Can the lines below, from the one that holds "512x682 pixels." to the very end, be echoed exactly, with both ends included and no pictures?

*** EXCERPTED DATA Section Begins ***

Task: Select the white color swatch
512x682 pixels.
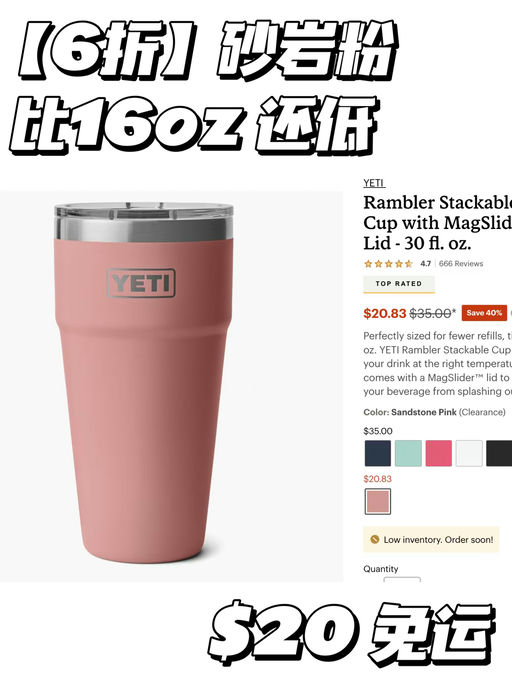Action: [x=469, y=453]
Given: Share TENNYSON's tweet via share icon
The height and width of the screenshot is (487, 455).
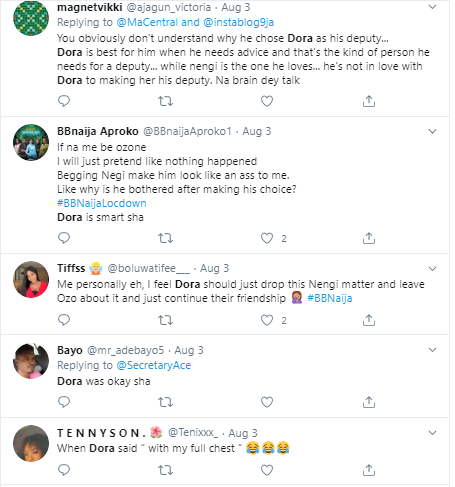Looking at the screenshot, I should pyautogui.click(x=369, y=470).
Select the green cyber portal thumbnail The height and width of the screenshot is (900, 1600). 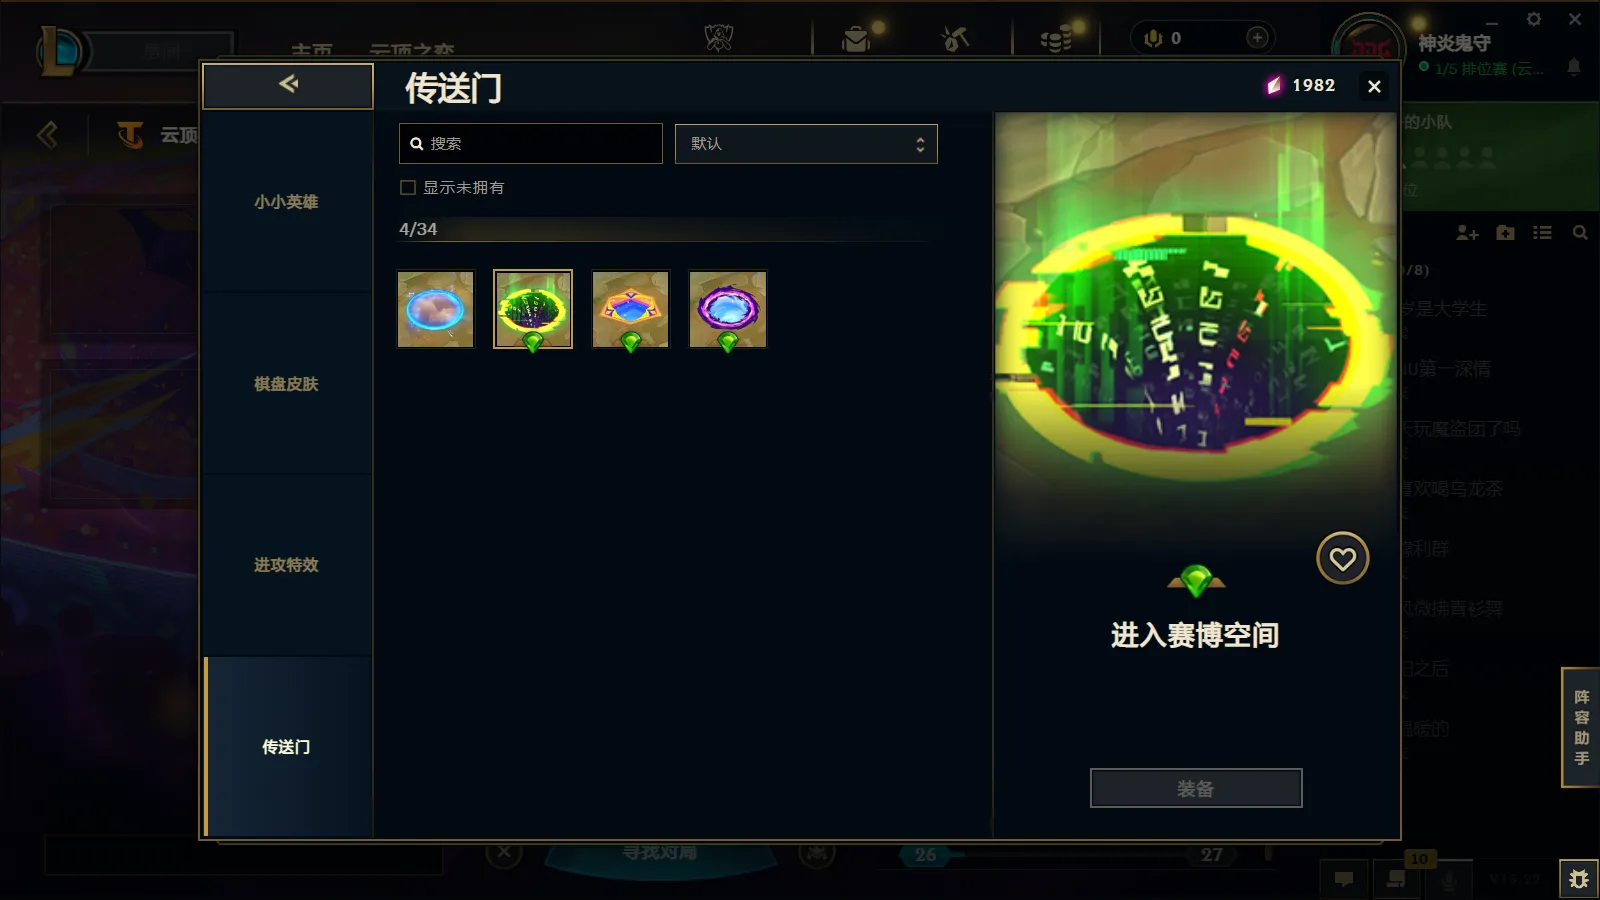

*** EXCERPTED DATA Section Ends ***

REPLY TO THE EXERCISE —
512x682 pixels.
Action: [x=469, y=453]
Given: Share TENNYSON's tweet via share icon
The height and width of the screenshot is (487, 455).
Looking at the screenshot, I should pyautogui.click(x=369, y=470).
Select the green cyber portal thumbnail The height and width of the screenshot is (900, 1600). 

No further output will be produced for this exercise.